▶ **Textabschnitt**
■ ■ ■ ■ ■

Ist es verwunderlich, daß der Kapitalismus nach jahrzehntelanger Propaganda von Gewerkschaftsführern, Sozialdemokraten und Konservativen als das Ende der Geschichte erscheint, als ein Hort der Glückseeligkeit?

Schlimmer geht’s immer!

Doch zurück zu Stephan Detjen: „Nach diesem Verhaltensmuster hat die IG-Metall aus dem Munde ihres Berlin-Brandenburgischen Landesvorsitzenden «mehr Lebensqualität» zum Streikziel in der ostdeutschen Metallindustrie erklärt. … Wir dürfen gespannt sein, wofür die IG-Metall ihre Mitglieder als nächstes zur Arbeitsniederlegung aufruft, wenn die nach dem Vernichtungskampf dieser Tage in den Trümmern der ostdeutschen Metallindustrie verbliebenen Arbeitnehmer nur 35 Stunden zu arbeiten brauchen. Sollten die Gewerkschaften dann zu der durchaus realistischen Einschätzung gelangen, dass sich die Lebensqualität ihrer Mitglieder noch weiter erhöhen ließe, können wir uns wahrscheinlich auf Streiks für besseres Wetter und dickere Grillwürste gefasst machen. …

Wie viel Lebensqualität ein Arbeitnehmer gewinnt, …, wird sich selbst mit einer verquast-kollektivistischen Gewerkschaftsrhetorik nicht erfassen lassen. Um so klarer bezifferbar aber werden die volkswirtschaftlichen Schäden sein, die dieser Streik in ganz Deutschland anrichtet. … In zynischer Offenheit lassen die Gewerkschaften keinen Zweifel daran zu, dass sich ihr Streik genau gegen das richtet, was die Menschen in den östlichen Ländern am bittersten benötigen: Es ist ein Kampf gegen die Arbeit und die damit verbundenen Chancen, das Leben in die eigene Hand zu nehmen. Diese Lebensmöglichkeiten schmälern die Gewerkschaften im Augenblick vor allem für diejenigen, die überhaupt keine Arbeit haben.“

Detjen erweist sich als ein legitimer Nachfolger des von Müller zitierten Professor Dellbrück.

■ ■ ■ ■ ■

▶ **Erfasste Angaben**
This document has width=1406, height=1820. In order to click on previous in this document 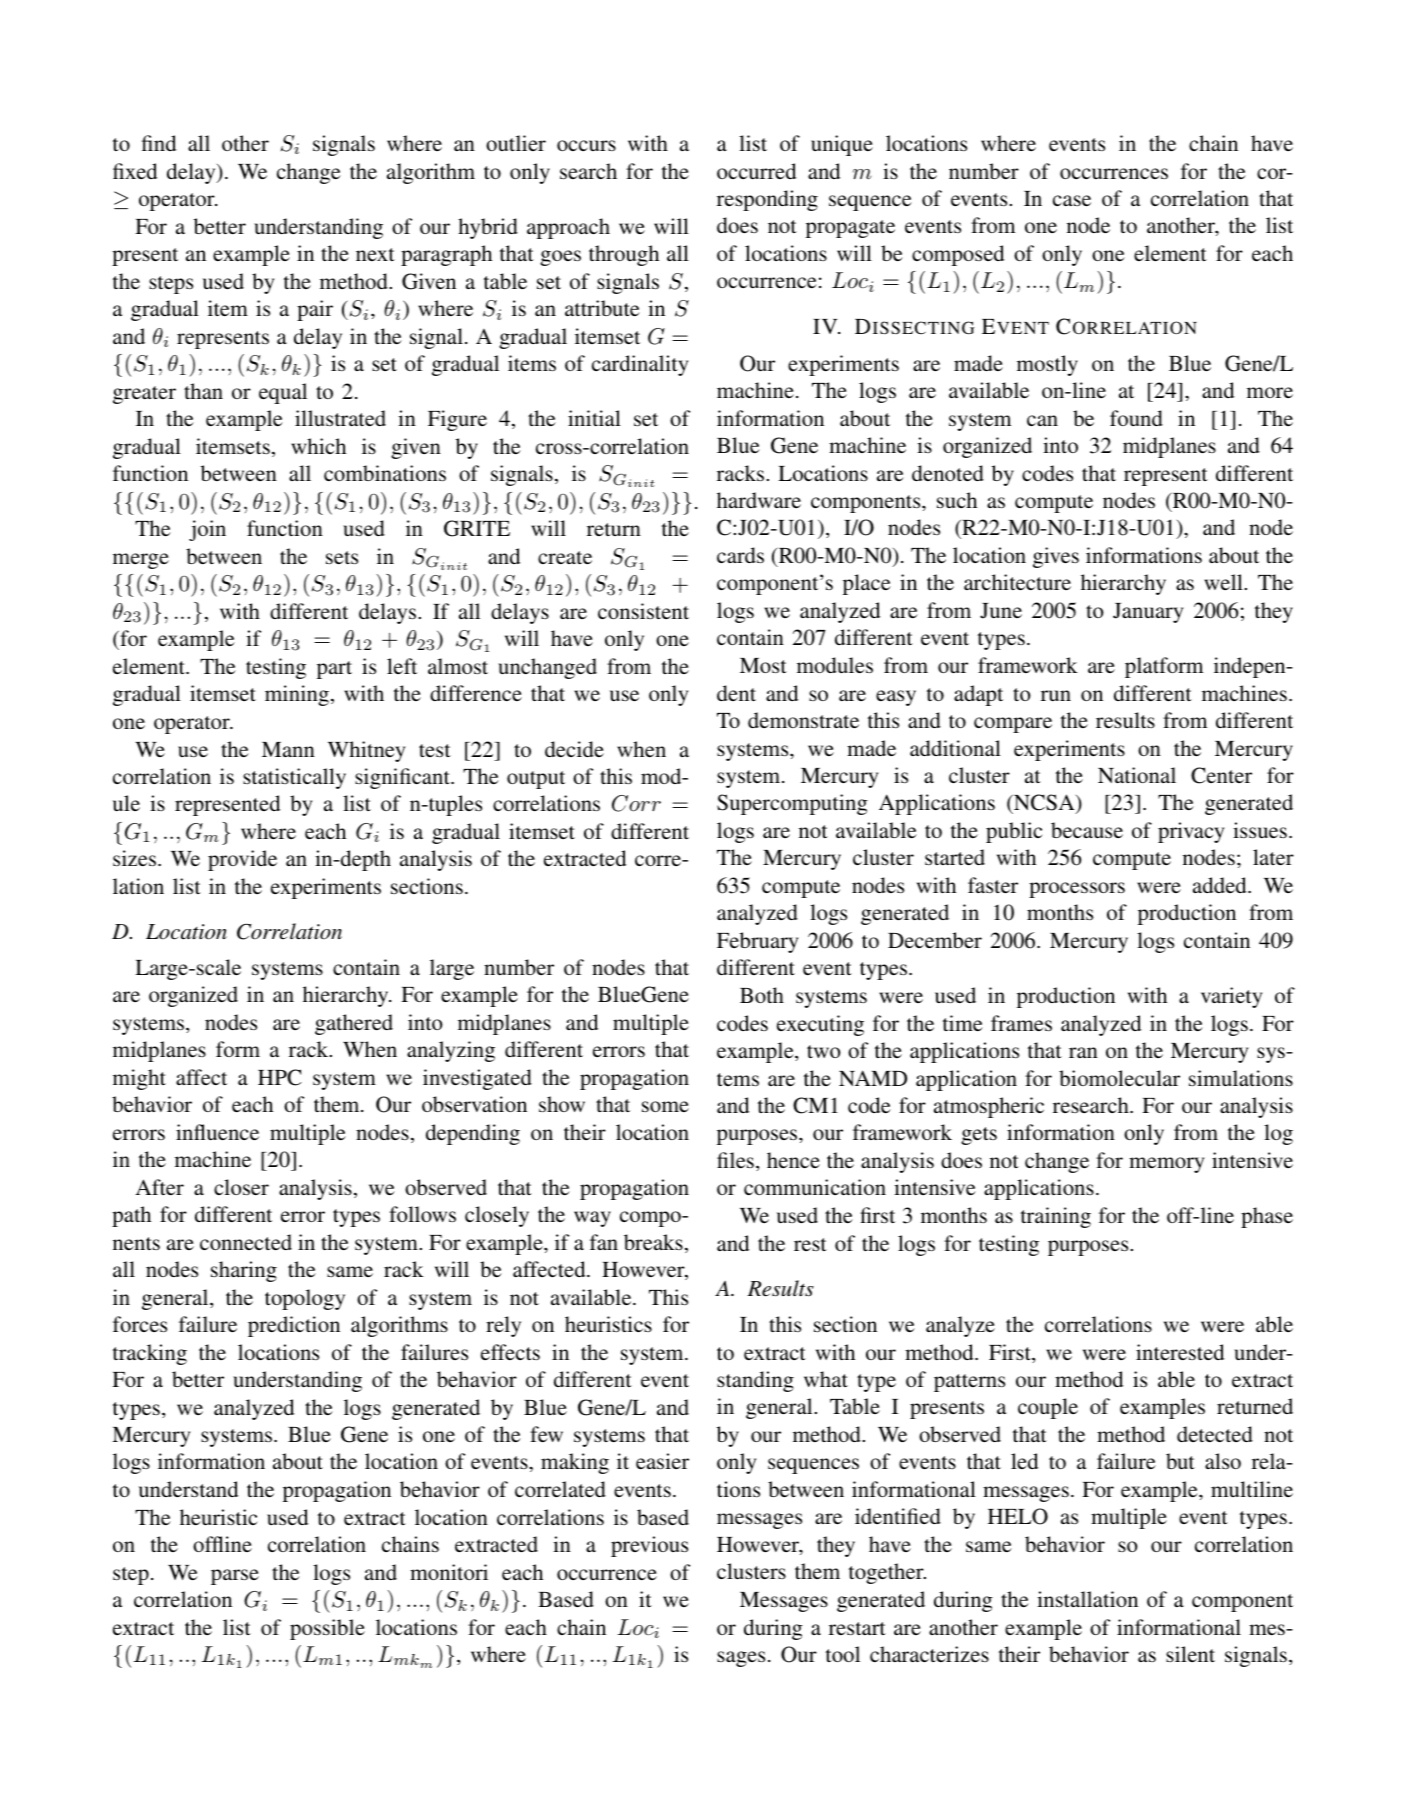, I will do `click(649, 1546)`.
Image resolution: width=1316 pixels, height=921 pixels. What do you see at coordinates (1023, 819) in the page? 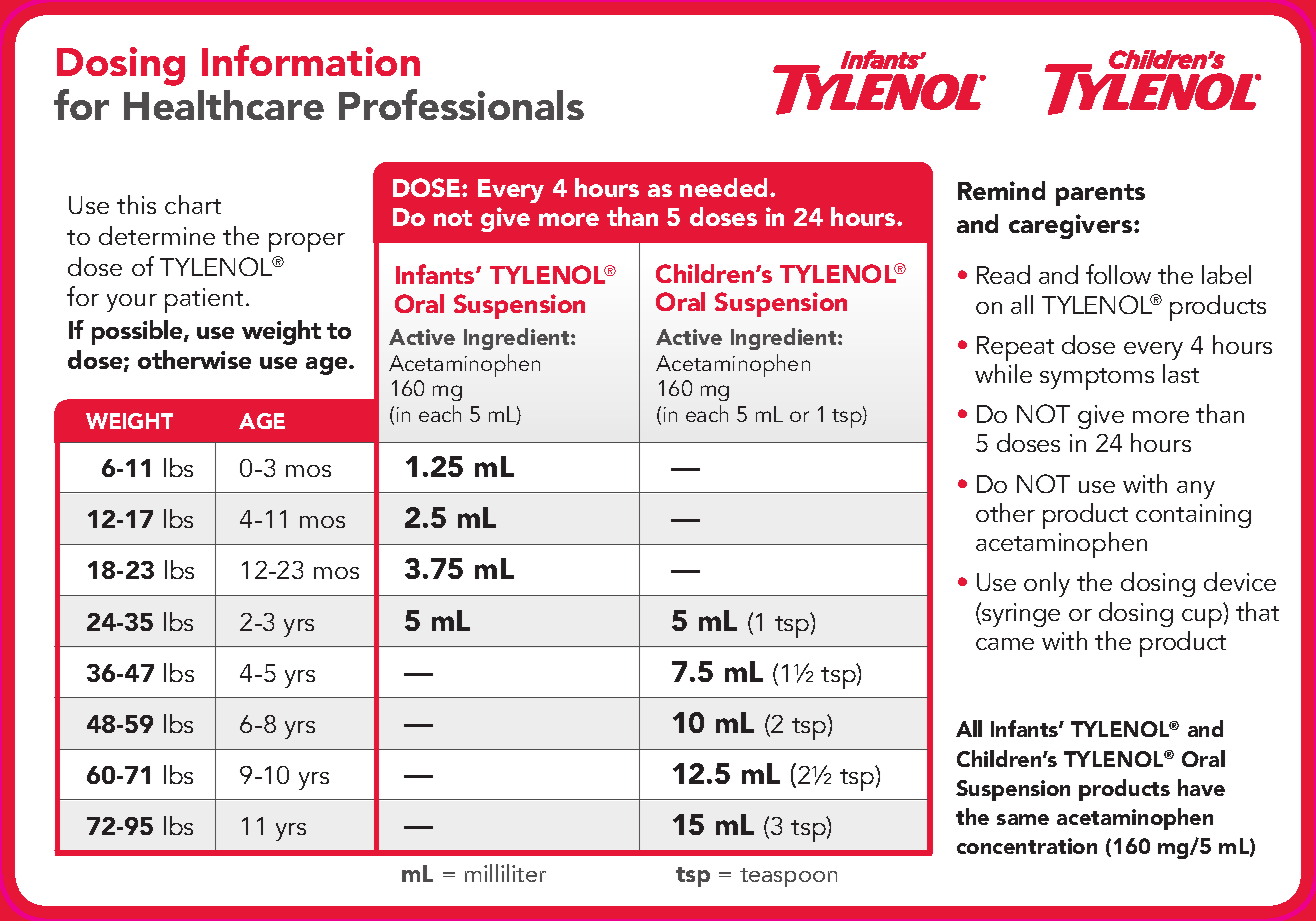
I see `same` at bounding box center [1023, 819].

■ ■ ■ ■ ■

▶ **Aufgabe**
Schreiben Sie aus dem Text über den Streik der IG Metall alles von „Ist es verwunderlich, daß“ bis hinunter zu „Schlimmer geht’s immer!“ wortgetreu ab.

▶ **Erwartete Ausgabe**
Ist es verwunderlich, daß der Kapitalismus nach jahrzehntelanger Propaganda von Gewerkschaftsführern, Sozialdemokraten und Konservativen als das Ende der Geschichte erscheint, als ein Hort der Glückseeligkeit?

Schlimmer geht’s immer!